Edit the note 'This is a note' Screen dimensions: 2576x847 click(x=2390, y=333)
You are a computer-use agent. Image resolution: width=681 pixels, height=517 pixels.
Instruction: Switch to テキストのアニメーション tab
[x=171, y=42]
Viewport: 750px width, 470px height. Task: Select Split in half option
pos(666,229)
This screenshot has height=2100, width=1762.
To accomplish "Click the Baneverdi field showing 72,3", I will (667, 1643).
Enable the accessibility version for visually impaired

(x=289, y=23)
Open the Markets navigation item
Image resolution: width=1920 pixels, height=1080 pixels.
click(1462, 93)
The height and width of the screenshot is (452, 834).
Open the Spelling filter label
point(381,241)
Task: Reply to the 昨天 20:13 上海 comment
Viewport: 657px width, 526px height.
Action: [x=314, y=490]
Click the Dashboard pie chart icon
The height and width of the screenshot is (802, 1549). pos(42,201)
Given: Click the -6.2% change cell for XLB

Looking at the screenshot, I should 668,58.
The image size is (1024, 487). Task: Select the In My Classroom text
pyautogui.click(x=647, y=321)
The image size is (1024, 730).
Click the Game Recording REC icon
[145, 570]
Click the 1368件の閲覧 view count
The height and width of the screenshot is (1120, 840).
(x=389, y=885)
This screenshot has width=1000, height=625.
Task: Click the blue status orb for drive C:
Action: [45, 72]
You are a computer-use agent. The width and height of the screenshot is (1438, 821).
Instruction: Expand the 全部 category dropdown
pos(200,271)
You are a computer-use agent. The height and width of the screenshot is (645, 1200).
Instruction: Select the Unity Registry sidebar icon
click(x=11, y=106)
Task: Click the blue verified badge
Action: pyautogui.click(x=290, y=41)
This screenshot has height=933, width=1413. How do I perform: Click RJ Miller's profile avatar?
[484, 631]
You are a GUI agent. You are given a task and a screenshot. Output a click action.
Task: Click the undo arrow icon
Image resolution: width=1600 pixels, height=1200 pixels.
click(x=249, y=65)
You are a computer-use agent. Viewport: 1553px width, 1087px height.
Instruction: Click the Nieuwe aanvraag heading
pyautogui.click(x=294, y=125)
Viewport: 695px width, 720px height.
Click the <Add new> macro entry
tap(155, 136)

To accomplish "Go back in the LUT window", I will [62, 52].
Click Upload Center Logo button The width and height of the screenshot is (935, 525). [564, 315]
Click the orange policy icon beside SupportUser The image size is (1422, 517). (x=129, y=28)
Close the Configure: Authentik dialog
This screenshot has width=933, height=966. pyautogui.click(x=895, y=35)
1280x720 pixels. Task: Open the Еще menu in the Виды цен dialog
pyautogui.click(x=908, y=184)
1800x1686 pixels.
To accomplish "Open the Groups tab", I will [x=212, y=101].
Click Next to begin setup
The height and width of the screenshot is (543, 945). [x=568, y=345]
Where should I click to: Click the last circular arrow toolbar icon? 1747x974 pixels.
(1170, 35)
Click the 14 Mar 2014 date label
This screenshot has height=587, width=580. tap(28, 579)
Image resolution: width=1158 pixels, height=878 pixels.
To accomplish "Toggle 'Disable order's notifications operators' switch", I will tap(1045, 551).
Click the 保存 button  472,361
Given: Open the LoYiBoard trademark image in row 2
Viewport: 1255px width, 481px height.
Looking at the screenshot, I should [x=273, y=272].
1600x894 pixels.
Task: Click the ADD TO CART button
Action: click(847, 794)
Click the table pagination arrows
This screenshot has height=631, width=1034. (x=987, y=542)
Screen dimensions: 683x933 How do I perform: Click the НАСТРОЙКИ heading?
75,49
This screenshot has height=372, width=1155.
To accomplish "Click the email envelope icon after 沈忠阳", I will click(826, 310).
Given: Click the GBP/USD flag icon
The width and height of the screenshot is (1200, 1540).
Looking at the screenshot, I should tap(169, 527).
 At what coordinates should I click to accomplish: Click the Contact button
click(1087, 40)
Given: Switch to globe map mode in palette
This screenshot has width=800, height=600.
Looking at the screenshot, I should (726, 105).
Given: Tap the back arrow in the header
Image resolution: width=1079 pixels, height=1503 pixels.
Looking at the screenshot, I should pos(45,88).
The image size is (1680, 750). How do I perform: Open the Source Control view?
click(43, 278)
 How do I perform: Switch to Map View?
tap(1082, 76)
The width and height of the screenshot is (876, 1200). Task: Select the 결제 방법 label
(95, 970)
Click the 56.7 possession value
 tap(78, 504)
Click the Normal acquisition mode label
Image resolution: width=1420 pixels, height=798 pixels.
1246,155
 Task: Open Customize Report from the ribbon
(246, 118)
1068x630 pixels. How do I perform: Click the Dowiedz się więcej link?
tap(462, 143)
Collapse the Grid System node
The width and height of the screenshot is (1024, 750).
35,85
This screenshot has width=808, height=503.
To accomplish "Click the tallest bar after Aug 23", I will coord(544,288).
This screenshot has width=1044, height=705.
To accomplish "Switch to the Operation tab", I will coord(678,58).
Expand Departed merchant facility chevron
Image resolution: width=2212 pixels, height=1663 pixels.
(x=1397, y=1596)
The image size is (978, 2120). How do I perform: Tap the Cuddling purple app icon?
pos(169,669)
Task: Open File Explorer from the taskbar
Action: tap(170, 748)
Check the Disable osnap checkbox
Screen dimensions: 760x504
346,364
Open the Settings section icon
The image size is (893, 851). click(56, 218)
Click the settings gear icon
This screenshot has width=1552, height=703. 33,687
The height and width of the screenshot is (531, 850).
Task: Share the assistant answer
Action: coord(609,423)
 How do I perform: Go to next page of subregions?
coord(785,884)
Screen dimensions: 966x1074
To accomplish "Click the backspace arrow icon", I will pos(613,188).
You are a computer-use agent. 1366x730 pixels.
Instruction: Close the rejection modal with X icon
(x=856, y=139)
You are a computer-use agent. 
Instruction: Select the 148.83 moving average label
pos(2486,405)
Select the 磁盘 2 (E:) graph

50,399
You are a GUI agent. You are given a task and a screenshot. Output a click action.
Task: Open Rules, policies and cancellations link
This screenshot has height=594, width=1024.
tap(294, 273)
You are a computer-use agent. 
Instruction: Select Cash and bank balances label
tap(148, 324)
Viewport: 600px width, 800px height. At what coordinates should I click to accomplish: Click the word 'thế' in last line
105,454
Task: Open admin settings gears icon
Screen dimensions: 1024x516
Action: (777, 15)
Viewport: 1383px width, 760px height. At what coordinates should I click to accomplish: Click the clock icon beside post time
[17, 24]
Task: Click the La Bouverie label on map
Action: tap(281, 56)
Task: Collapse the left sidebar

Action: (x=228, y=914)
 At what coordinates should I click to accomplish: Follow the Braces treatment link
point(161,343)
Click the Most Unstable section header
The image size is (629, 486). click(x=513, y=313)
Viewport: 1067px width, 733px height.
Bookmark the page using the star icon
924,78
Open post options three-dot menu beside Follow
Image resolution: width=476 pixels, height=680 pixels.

======

### Problem description
Repeat all entries. Match them exactly.

### Answer below
Edit the note 'This is a note' Screen dimensions: 2576x847 click(x=2390, y=333)
You are a computer-use agent. Image resolution: width=681 pixels, height=517 pixels.
Instruction: Switch to テキストのアニメーション tab
[x=171, y=42]
Viewport: 750px width, 470px height. Task: Select Split in half option
pos(666,229)
This screenshot has height=2100, width=1762.
To accomplish "Click the Baneverdi field showing 72,3", I will (667, 1643).
Enable the accessibility version for visually impaired

(x=289, y=23)
Open the Markets navigation item
Image resolution: width=1920 pixels, height=1080 pixels.
click(1462, 93)
The height and width of the screenshot is (452, 834).
Open the Spelling filter label
point(381,241)
Task: Reply to the 昨天 20:13 上海 comment
Viewport: 657px width, 526px height.
Action: [x=314, y=490]
Click the Dashboard pie chart icon
The height and width of the screenshot is (802, 1549). pos(42,201)
Given: Click the -6.2% change cell for XLB

Looking at the screenshot, I should 668,58.
The image size is (1024, 487). Task: Select the In My Classroom text
pyautogui.click(x=647, y=321)
The image size is (1024, 730).
Click the Game Recording REC icon
[145, 570]
Click the 1368件の閲覧 view count
The height and width of the screenshot is (1120, 840).
(x=389, y=885)
This screenshot has width=1000, height=625.
Task: Click the blue status orb for drive C:
Action: [45, 72]
You are a computer-use agent. The width and height of the screenshot is (1438, 821).
Instruction: Expand the 全部 category dropdown
pos(200,271)
You are a computer-use agent. The height and width of the screenshot is (645, 1200).
Instruction: Select the Unity Registry sidebar icon
click(x=11, y=106)
Task: Click the blue verified badge
Action: pyautogui.click(x=290, y=41)
This screenshot has height=933, width=1413. How do I perform: Click RJ Miller's profile avatar?
[484, 631]
You are a GUI agent. You are given a task and a screenshot. Output a click action.
Task: Click the undo arrow icon
Image resolution: width=1600 pixels, height=1200 pixels.
click(x=249, y=65)
You are a computer-use agent. Viewport: 1553px width, 1087px height.
Instruction: Click the Nieuwe aanvraag heading
pyautogui.click(x=294, y=125)
Viewport: 695px width, 720px height.
Click the <Add new> macro entry
tap(155, 136)

To accomplish "Go back in the LUT window", I will [62, 52].
Click Upload Center Logo button The width and height of the screenshot is (935, 525). [564, 315]
Click the orange policy icon beside SupportUser The image size is (1422, 517). (x=129, y=28)
Close the Configure: Authentik dialog
This screenshot has width=933, height=966. pyautogui.click(x=895, y=35)
1280x720 pixels. Task: Open the Еще menu in the Виды цен dialog
pyautogui.click(x=908, y=184)
1800x1686 pixels.
To accomplish "Open the Groups tab", I will [x=212, y=101].
Click Next to begin setup
The height and width of the screenshot is (543, 945). [x=568, y=345]
Where should I click to: Click the last circular arrow toolbar icon? 1747x974 pixels.
(1170, 35)
Click the 14 Mar 2014 date label
This screenshot has height=587, width=580. tap(28, 579)
Image resolution: width=1158 pixels, height=878 pixels.
To accomplish "Toggle 'Disable order's notifications operators' switch", I will tap(1045, 551).
Click the 保存 button  472,361
Given: Open the LoYiBoard trademark image in row 2
Viewport: 1255px width, 481px height.
Looking at the screenshot, I should [x=273, y=272].
1600x894 pixels.
Task: Click the ADD TO CART button
Action: click(847, 794)
Click the table pagination arrows
This screenshot has height=631, width=1034. (x=987, y=542)
Screen dimensions: 683x933 How do I perform: Click the НАСТРОЙКИ heading?
75,49
This screenshot has height=372, width=1155.
To accomplish "Click the email envelope icon after 沈忠阳", I will click(826, 310).
Given: Click the GBP/USD flag icon
The width and height of the screenshot is (1200, 1540).
Looking at the screenshot, I should tap(169, 527).
 At what coordinates should I click to accomplish: Click the Contact button
click(1087, 40)
Given: Switch to globe map mode in palette
This screenshot has width=800, height=600.
Looking at the screenshot, I should (726, 105).
Given: Tap the back arrow in the header
Image resolution: width=1079 pixels, height=1503 pixels.
Looking at the screenshot, I should pos(45,88).
The image size is (1680, 750). How do I perform: Open the Source Control view?
click(43, 278)
 How do I perform: Switch to Map View?
tap(1082, 76)
The width and height of the screenshot is (876, 1200). Task: Select the 결제 방법 label
(95, 970)
Click the 56.7 possession value
 tap(78, 504)
Click the Normal acquisition mode label
Image resolution: width=1420 pixels, height=798 pixels.
1246,155
 Task: Open Customize Report from the ribbon
(246, 118)
1068x630 pixels. How do I perform: Click the Dowiedz się więcej link?
tap(462, 143)
Collapse the Grid System node
The width and height of the screenshot is (1024, 750).
35,85
This screenshot has width=808, height=503.
To accomplish "Click the tallest bar after Aug 23", I will coord(544,288).
This screenshot has width=1044, height=705.
To accomplish "Switch to the Operation tab", I will coord(678,58).
Expand Departed merchant facility chevron
Image resolution: width=2212 pixels, height=1663 pixels.
(x=1397, y=1596)
The image size is (978, 2120). How do I perform: Tap the Cuddling purple app icon?
pos(169,669)
Task: Open File Explorer from the taskbar
Action: tap(170, 748)
Check the Disable osnap checkbox
Screen dimensions: 760x504
346,364
Open the Settings section icon
The image size is (893, 851). click(56, 218)
Click the settings gear icon
This screenshot has width=1552, height=703. 33,687
The height and width of the screenshot is (531, 850).
Task: Share the assistant answer
Action: coord(609,423)
 How do I perform: Go to next page of subregions?
coord(785,884)
Screen dimensions: 966x1074
To accomplish "Click the backspace arrow icon", I will pos(613,188).
You are a computer-use agent. 1366x730 pixels.
Instruction: Close the rejection modal with X icon
(x=856, y=139)
You are a computer-use agent. 
Instruction: Select the 148.83 moving average label
pos(2486,405)
Select the 磁盘 2 (E:) graph

50,399
You are a GUI agent. You are given a task and a screenshot. Output a click action.
Task: Open Rules, policies and cancellations link
This screenshot has height=594, width=1024.
tap(294, 273)
You are a computer-use agent. 
Instruction: Select Cash and bank balances label
tap(148, 324)
Viewport: 600px width, 800px height. At what coordinates should I click to accomplish: Click the word 'thế' in last line
105,454
Task: Open admin settings gears icon
Screen dimensions: 1024x516
Action: (777, 15)
Viewport: 1383px width, 760px height. At what coordinates should I click to accomplish: Click the clock icon beside post time
[17, 24]
Task: Click the La Bouverie label on map
Action: tap(281, 56)
Task: Collapse the left sidebar

Action: (x=228, y=914)
 At what coordinates should I click to accomplish: Follow the Braces treatment link
point(161,343)
Click the Most Unstable section header
The image size is (629, 486). click(x=513, y=313)
Viewport: 1067px width, 733px height.
Bookmark the page using the star icon
924,78
Open post options three-dot menu beside Follow
Image resolution: width=476 pixels, height=680 pixels.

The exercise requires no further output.